==== DOCUMENT PASSAGE ====
Jetta (full name Jetta John-Hartley) is an English singer-songwriter and record producer from Liverpool who is based in London. She is best known for her songs "I'd Love to Change the World (Matstubs Remix)" and "Feels Like Coming Home".

Early life
Jetta was born and raised in Liverpool by her sound engineer father and vocal coach mother.

When she was 15 years old, Jetta was gifted the music editing software Logic on which she taught herself to produce music.

Career
In 2012, Jetta released a self-shot music video for her song "Start A Riot" which gained thousands of views in its first week on YouTube and brought her significant attention. She further received recognition in 2013 when her song "Feels Like Coming Home" (produced by Jim Eliot) was chosen as the soundtrack for the Google Zeitgeist 2013 – Year In Review which gained more than 33M views. In 2015, the song was used in the tenth episode of the eleventh season of Grey's Anatomy. In 2014, for a limited time only, a soft EP release, titled Start a Riot, was made available in the UK and US, to critical acclaim, including iTunes Single Of The Week.

The same year, her cover of Ten Years After's song "I'd Love To Change The World" was used in a trailer for Dawn of the Planet of the Apes, the first trailer for the movies Nightcrawler and Terminator Genisys, and in the first episode of the fourth season of CBS' TV series Person of Interest. In 2015, electronic producer Matstubs released a remix of Jetta's cover of the song. The song received significant attention after being posted to the Trap Nation YouTube channel. It then hit gold, generating over 200 million plays on YouTube, and 120 million on Spotify, becoming her most listened to song. In 2017, L'Orchestra Cinématique released the remix cover of the song on the trailer for Star Trek: Discovery.

Her self-produced EP Tonic was released on August 24, 2018. The singles "Fool" and "Enemy In Me" were both added to New Music Friday on Spotify on the day of their release.
====
INSTRUCTION 1: According to the Jetta biography, on what date was her self-produced EP Tonic released?
INSTRUCTION 2: Carry on writing the Jetta biography from the point where it ends.
The listing that follows comes from a separate source and is unrelated to the Jetta biography.
==== RECORDED DATA ====
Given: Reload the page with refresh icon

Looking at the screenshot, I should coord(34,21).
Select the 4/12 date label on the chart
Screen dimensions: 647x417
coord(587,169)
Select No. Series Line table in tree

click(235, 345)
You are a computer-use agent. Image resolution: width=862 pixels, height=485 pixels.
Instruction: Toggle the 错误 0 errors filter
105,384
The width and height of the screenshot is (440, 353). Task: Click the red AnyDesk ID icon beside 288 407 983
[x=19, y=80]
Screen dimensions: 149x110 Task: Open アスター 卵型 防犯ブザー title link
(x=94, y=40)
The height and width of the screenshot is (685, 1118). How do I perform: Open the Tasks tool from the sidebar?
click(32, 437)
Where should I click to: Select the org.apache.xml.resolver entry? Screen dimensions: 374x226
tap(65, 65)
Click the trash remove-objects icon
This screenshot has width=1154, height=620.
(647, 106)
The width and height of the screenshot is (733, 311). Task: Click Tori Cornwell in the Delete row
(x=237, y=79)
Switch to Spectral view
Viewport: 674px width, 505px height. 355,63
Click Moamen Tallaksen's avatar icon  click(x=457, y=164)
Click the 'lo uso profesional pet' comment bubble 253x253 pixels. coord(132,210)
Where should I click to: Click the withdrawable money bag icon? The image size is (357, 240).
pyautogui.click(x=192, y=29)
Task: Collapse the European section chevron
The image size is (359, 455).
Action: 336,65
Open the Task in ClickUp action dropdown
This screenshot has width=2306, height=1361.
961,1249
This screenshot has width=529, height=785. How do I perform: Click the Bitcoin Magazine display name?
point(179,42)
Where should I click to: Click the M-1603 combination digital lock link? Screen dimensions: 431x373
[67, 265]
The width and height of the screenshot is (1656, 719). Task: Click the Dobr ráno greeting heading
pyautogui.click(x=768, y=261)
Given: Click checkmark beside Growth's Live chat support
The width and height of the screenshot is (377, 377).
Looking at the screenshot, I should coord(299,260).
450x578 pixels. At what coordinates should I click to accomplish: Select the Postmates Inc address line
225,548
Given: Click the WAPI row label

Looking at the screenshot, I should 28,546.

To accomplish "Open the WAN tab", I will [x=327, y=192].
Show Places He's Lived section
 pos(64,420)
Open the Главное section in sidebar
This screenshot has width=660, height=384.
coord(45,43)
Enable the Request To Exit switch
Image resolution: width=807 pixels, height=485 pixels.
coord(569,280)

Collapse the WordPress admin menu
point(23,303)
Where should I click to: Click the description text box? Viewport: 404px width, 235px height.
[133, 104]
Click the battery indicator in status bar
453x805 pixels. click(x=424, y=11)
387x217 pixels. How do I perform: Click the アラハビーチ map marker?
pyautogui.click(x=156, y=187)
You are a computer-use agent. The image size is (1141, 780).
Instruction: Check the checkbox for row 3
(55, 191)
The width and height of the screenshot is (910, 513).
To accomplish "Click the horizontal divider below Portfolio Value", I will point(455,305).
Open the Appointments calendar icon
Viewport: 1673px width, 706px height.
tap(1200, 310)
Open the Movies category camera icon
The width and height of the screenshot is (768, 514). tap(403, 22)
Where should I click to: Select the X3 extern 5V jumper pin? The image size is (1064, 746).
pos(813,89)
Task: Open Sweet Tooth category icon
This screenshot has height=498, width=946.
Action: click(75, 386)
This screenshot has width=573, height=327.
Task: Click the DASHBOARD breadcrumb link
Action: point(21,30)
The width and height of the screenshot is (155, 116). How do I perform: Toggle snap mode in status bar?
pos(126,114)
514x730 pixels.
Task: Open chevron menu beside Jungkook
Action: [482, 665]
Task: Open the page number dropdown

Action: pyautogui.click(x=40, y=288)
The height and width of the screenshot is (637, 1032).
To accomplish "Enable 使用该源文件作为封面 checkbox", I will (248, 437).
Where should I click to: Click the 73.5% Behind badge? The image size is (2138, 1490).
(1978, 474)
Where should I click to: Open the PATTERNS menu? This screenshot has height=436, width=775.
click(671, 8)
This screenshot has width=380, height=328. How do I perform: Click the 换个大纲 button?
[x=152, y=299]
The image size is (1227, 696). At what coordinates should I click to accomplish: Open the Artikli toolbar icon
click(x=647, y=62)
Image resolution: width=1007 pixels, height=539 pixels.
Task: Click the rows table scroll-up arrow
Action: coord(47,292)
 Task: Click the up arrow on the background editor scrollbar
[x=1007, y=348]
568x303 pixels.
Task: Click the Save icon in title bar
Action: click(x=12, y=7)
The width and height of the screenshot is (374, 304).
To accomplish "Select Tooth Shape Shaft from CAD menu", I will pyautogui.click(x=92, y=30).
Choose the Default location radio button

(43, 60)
====
TASK OUTPUT 1: August 24, 2018.

TASK OUTPUT 2:
Jetta has co-written songs for rapper Machine Gun Kelly ("Merry Go Round"), girl group Neon Jungle ("Louder", "Fool Me"), DJ Sam Feldt ("Runaways"), and singers  P!nk ("More"), Medina ("Runnin Out of Love", "We Survive") and Ashley Roberts ("Clockwork").

Between 2019 and 2020, Jetta released four standalone singles, "No Fire", "Livin'", "I Wanna Know" and "Taste". The same year, her song "Feels Like Coming Home" was included in the soundtrack of the football documentary The End of the Storm.

Jetta announced on Instagram that she will release her new single "He Usually Likes Boys" on 22 July 2021. The artist released "Honey", her latest single, on December 3 the same year. On August 12, 2022, she released the extended play Livin' which was composed of her four previously released singles (including "Livin'") and two stripped versions of "Livin" and "No Fire".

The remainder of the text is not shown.